China is able to challenge US technological dominance because it has a lot of resources to put into research and development, given it’s a rapidly growing economy with the second largest population in the world, but also because it didn’t buy into the neoliberal notion of internet policy the US promoted to ensure its companies could go global in the 1990s and 2000s. The Great Firewall is often positioned as a censorship measure — and it certainly is used in that way — but it’s also a protectionist policy that insulated domestic firms from global competitors so they had the room to develop and could eventually reach the point where they pose a real threat to US capital.

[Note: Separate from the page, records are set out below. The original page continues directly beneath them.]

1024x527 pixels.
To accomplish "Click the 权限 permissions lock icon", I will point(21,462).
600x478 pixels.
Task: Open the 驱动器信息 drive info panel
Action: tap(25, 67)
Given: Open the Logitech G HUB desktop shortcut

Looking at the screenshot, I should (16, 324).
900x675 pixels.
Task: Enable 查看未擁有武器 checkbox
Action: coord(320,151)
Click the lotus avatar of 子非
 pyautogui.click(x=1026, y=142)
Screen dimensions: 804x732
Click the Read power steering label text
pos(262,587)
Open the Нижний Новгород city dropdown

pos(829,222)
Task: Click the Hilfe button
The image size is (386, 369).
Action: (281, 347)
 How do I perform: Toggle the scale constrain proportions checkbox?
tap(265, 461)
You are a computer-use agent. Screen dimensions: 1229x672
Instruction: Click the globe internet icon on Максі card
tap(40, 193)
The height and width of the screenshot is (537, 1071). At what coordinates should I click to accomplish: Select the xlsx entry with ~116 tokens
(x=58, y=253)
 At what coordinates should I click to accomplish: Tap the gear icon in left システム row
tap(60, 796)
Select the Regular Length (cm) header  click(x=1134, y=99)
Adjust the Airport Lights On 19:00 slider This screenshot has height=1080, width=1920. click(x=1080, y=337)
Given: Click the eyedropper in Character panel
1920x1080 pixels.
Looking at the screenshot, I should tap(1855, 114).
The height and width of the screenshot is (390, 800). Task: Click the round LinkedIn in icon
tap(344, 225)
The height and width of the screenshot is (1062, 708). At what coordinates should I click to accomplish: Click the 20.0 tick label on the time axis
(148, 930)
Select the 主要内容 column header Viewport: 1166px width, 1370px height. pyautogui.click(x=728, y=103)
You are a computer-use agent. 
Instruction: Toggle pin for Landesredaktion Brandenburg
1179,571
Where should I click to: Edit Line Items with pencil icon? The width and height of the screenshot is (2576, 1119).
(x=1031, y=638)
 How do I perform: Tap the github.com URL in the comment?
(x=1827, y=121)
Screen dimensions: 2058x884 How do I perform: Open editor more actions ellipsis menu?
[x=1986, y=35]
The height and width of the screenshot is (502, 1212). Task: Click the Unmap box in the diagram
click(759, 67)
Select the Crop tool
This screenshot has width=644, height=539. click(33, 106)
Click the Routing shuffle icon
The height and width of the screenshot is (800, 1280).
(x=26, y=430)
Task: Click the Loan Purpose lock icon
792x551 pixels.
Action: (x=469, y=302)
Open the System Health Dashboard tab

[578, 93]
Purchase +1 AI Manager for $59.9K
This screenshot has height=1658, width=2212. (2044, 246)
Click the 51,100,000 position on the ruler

There are occasional scary stories about how countries like Russia and Iran are trying to replicate something like China’s Great Firewall that only focus on the censorship aspect of the policy, yet they’re very clearly also trying to promote domestic tech innovation. I’d argue we can see EU competition measures in a similar light: they’re trying to restrict the power of US tech firms not just to protect their residents, but also to provide more space for European competitors to have a chance to grow. In their case, it may prove to be too little, too late.
Challenging tech’s power
While I don’t think antitrust and competition policy are the silver bullet to addressing the harms emanating from Silicon Valley, I do think breaking them up or otherwise limiting their power are essential if we’re to ever imagine — and try to realize — a different way of organizing technology that works for the public instead of billionaires and corporate shareholders. That’s part of the reason why the Google antitrust trial will be so important to watch; to see what chance this strategy has to succeed in the United States.
Whatever the outcome though, we need to be aware of the challenges the US government faces in reining in the tech industry and how successfully Silicon Valley has spun geopolitical rivalry with China to its advantage. The truth is that many of the claims the US makes against Chinese tech firms, including everything from mass surveillance to user manipulation, are all things its own tech companies have done to all of us — and for people who live outside the United States, claims of the positive impact of US tech often ring hollow.
Our strategies for taking on the power of the tech industry also need to account for how that power is wielded. By helping push the idea that China is a threat to the US position at the top of the global hierarchy, major tech companies not only lessening the chance they’ll be broken up, but ensured the ties between Silicon Valley and the Pentagon will be strengthened. Not only does that risk scuttling antitrust plans; it’s enabling a new wave of harmful tech to be rolled out with government backing. That’s an alliance we desperately need to stop.